The fuel cell receives the supply of a fuel gas containing hydrogen on the anode side and the supply of an oxidizing gas containing oxygen on the cathode side, thereby causing an electrochemical reaction (H ₂ + (1/2) O ₂ → H ₂ O) is an apparatus that obtains an electromotive force.

  As described above, the fuel cell directly converts chemical energy of the fuel supplied to the fuel cell into electric energy, and is known as a device having very high energy efficiency.

  However, since the electrochemical reaction is an exothermic reaction, heat is generated and released to the outside when the fuel cell is operated. For this reason, the fuel cell is required to have a configuration for removing heat generated during operation of the fuel cell and maintaining the operating temperature of the fuel cell within a predetermined temperature range.

  A fuel cell is generally configured as a multi-layer stack structure in which single cells and separators, which are power generation units, are alternately stacked. A flow path of a predetermined shape is formed in the stack structure, and cooling is performed in the flow path. By circulating the water, heat generated with the progress of the electrochemical reaction was removed by the cooling water, and the operating temperature of the fuel cell was kept within a predetermined range.

  Conventionally, as a fuel cell having such a structure, cooling water is circulated through a flow path formed in the stack structure of the fuel cell to cool the stack, and the cooling water heated by cooling the stack is used as a radiator, etc. It is known that the cooling water is cooled in the heat exchange section and the cooled cooling water is supplied again to the flow path in the fuel cell (see, for example, JP-A-6-188013).

  However, the temperature of the cooling water discharged from the stack of the fuel cell is as low as about 60 to 90 ° C., whereas the external environment temperature around the heat exchange section such as a radiator is about 20 to 40 ° C. Since the temperature difference from the temperature of the water is small, the heat dissipation efficiency of the heat exchanging part such as a radiator is poor, and the heat exchanging area of the heat exchanging part has to be widened in order to sufficiently exhaust heat. For this reason, there has been a problem that a large heat exchange section must be installed in the fuel cell system.
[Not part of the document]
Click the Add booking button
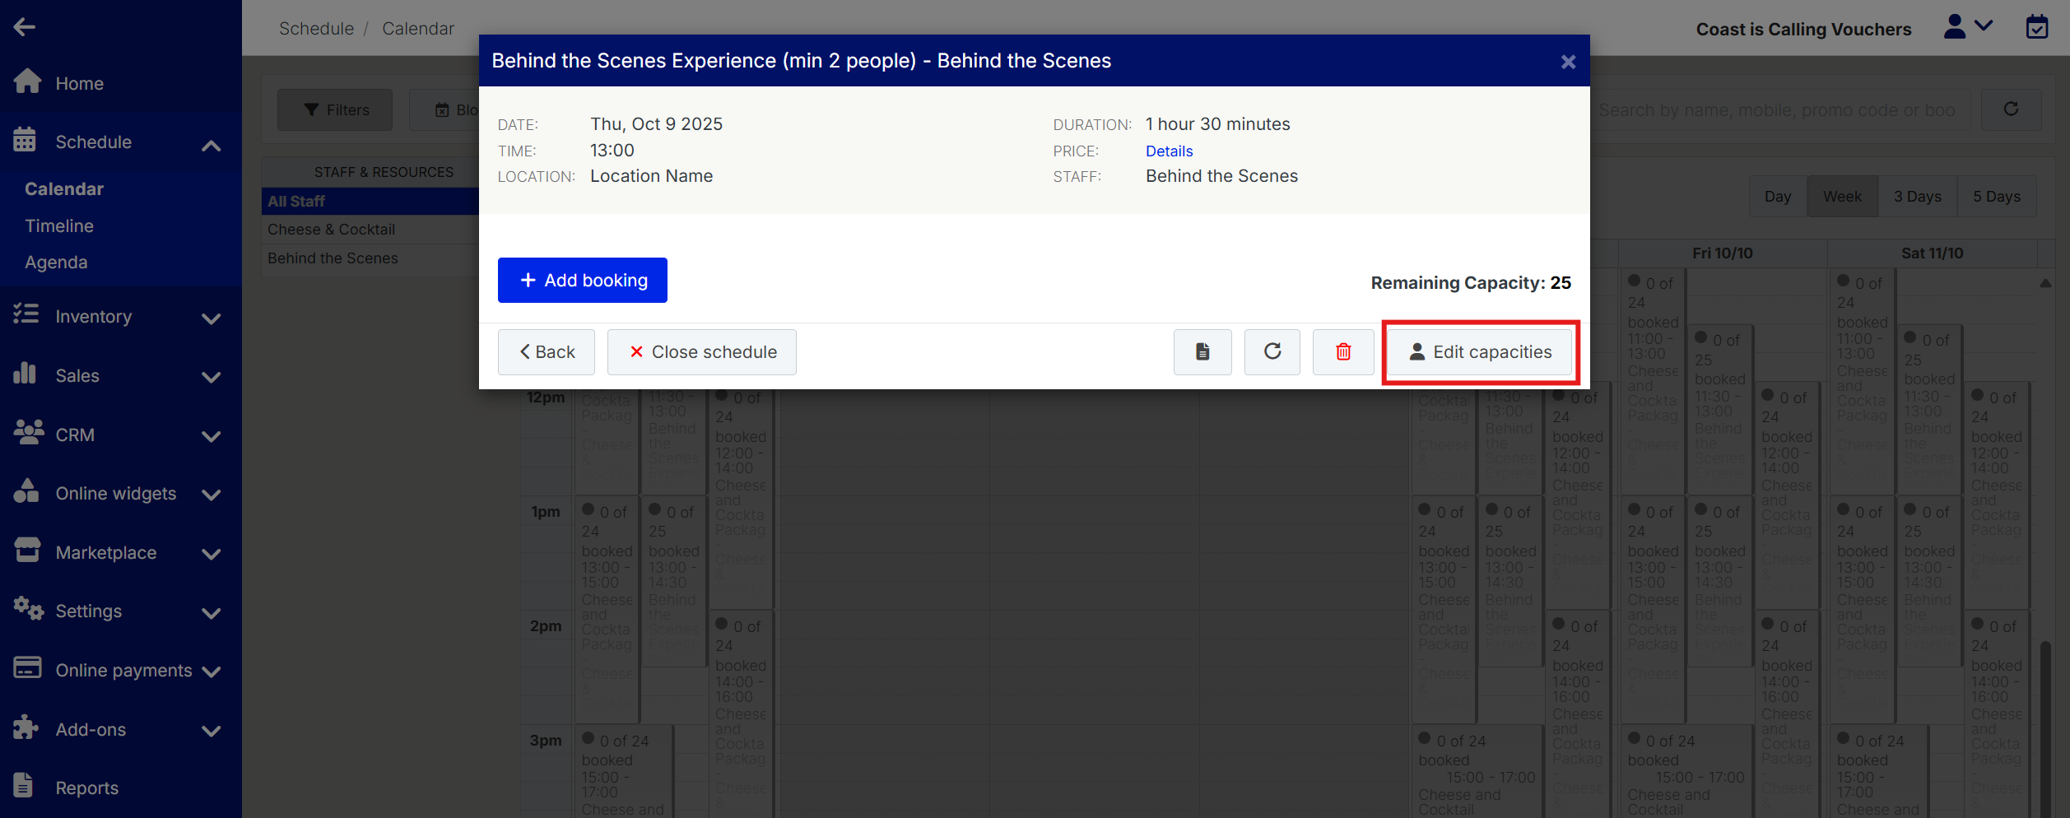The width and height of the screenshot is (2070, 818). 582,281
  On the other hand, since the coolant of the fuel cell flows directly through the flow path of the stack that is generating power and directly cools the stack, if the electrical conductivity of the coolant is high, the electricity generated in the stack is This causes a problem that the electricity flows to the side and loses electricity to reduce the power generation in the fuel cell.

  For this reason, pure water having low conductivity, in other words, high electrical insulation, was used as the conventional fuel cell coolant to prevent leakage to the outside of the stack.

  However, in the case of an intermittent operation type fuel cell such as a fuel cell for an automobile, for example, the coolant is lowered to the ambient temperature when it is not operated. In particular, when there is a possibility of use below freezing point, there is a possibility that the battery performance of the fuel cell is impaired, such as freezing in pure water and damage to the cooling plate due to volume expansion of the coolant.

  Under such circumstances, it is conceivable to use glycols, alcohols, glycol ethers or the like as a base for the coolant of a fuel cell, particularly an automobile fuel cell, for the purpose of antifreezing.

  However, glycols, alcohols, glycol ethers, and the like have inferior thermal properties compared to water, and in particular have a property of low thermal conductivity.

  For this reason, when the coolant based on these is used, it is difficult for the coolant to take away the heat generated from the inside of the stack. Since efficiency also worsens, there existed a problem that the heat exchange part with a large thermal radiation area had to be installed.

  On the other hand, in order to increase the thermal conductivity of a heat medium or the like, a method for improving the heat transfer performance of the heat medium itself by adding fine particles of metal or metal oxide having high heat conductivity to the heat medium is known. (See, for example, Transaction of the ASME, Journal of Heat Transfer 121, p280, 1999, US Patent No. 6,221,275B1, or WO01 / 98431A1).

However, these technologies do not consider low conductivity, which is important as a coolant for fuel cells. Therefore, when the technology is applied as it is to a coolant composition for fuel cells, it becomes conductive by long-term use. Could cause increased sex.
In light of the above technical problem, the present inventors have conducted extensive research on a fuel cell coolant composition that has low electrical conductivity and excellent thermal characteristics, and as a result, has completed the present invention.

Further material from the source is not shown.